About this task: Set down, exactly and with no pictures, the line that contains "The height and" and all lines after it in the listing.

Records for the exercise:
_ _ _ _ _

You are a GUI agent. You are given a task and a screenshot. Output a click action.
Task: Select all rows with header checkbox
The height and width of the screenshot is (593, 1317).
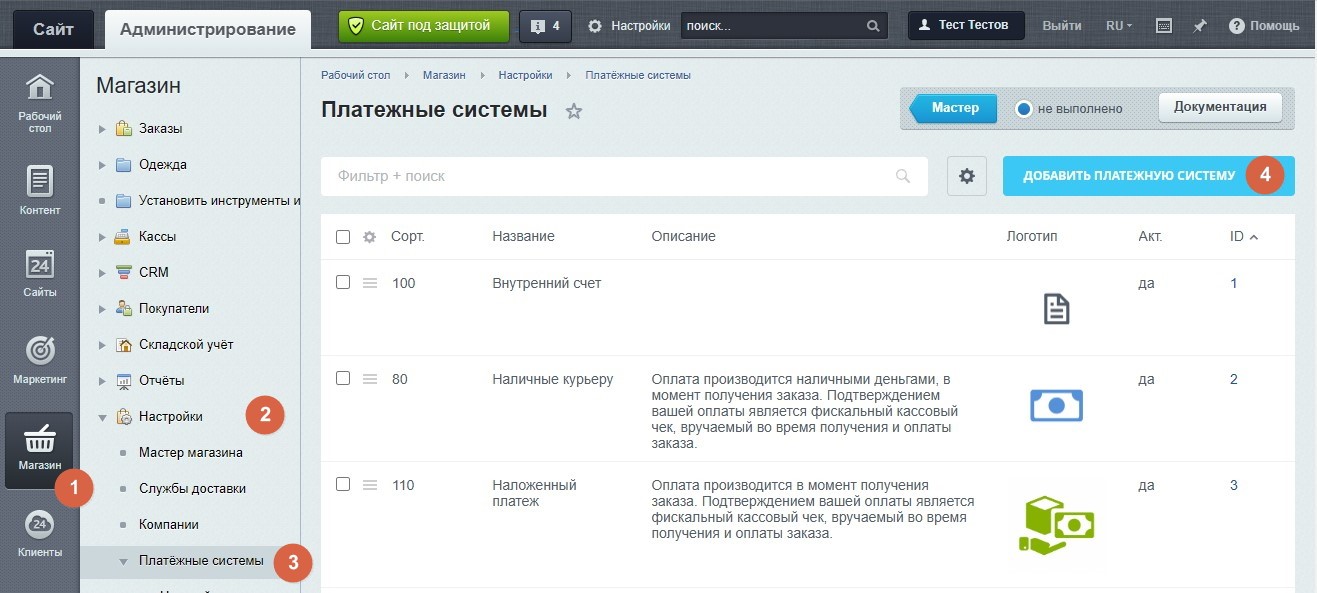point(343,237)
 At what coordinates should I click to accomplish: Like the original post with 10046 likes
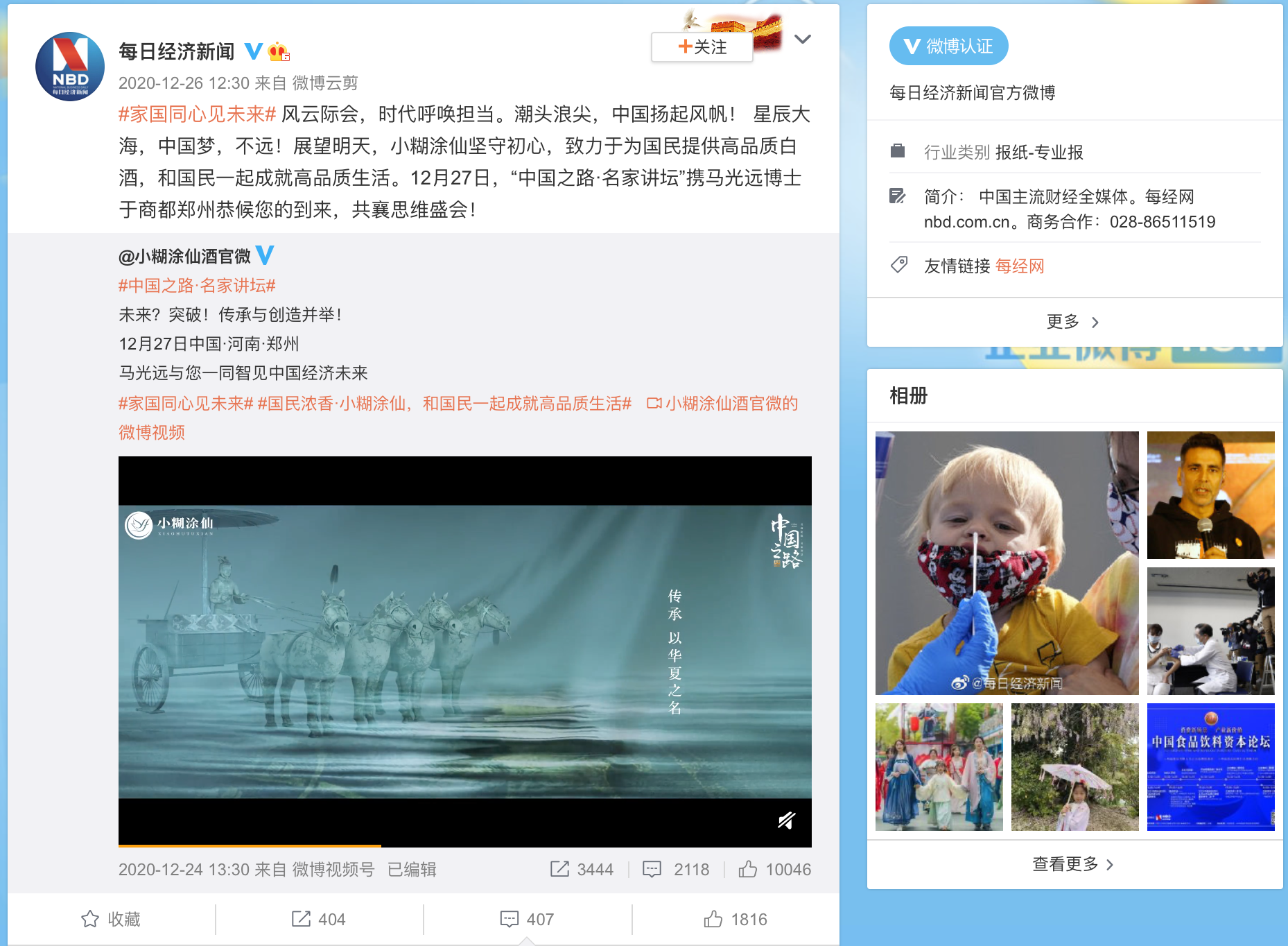774,869
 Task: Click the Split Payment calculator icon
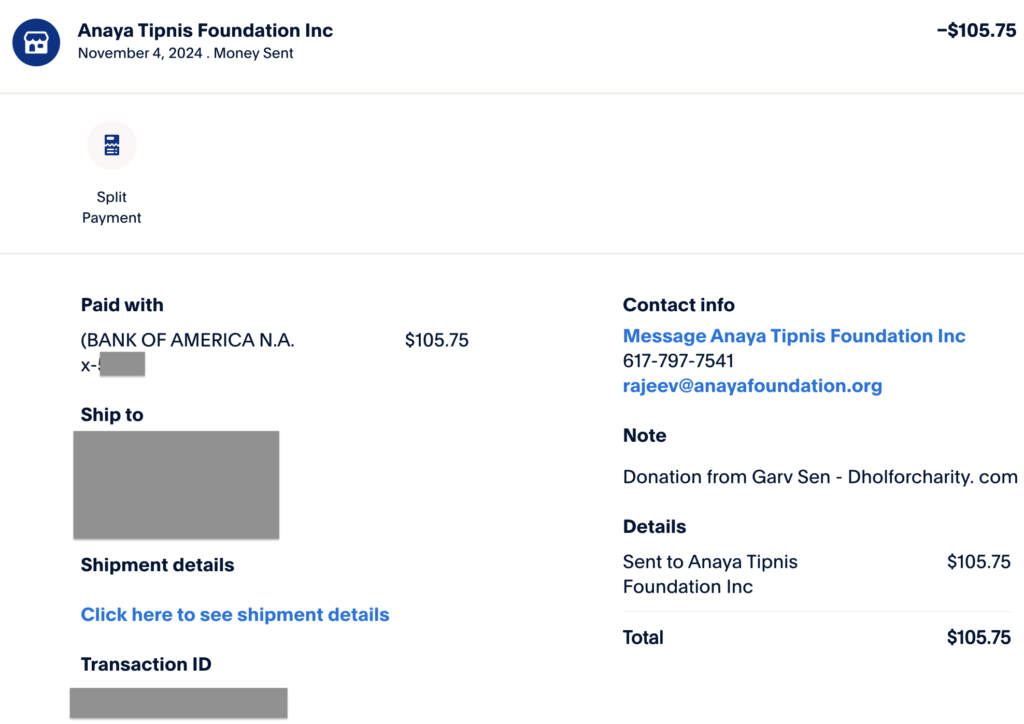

_ _ _ _ _

Result:
The height and width of the screenshot is (593, 1317).
point(343,237)
 At what coordinates should I click to accomplish: Like the original post with 10046 likes
774,869
 Task: Click the Split Payment calculator icon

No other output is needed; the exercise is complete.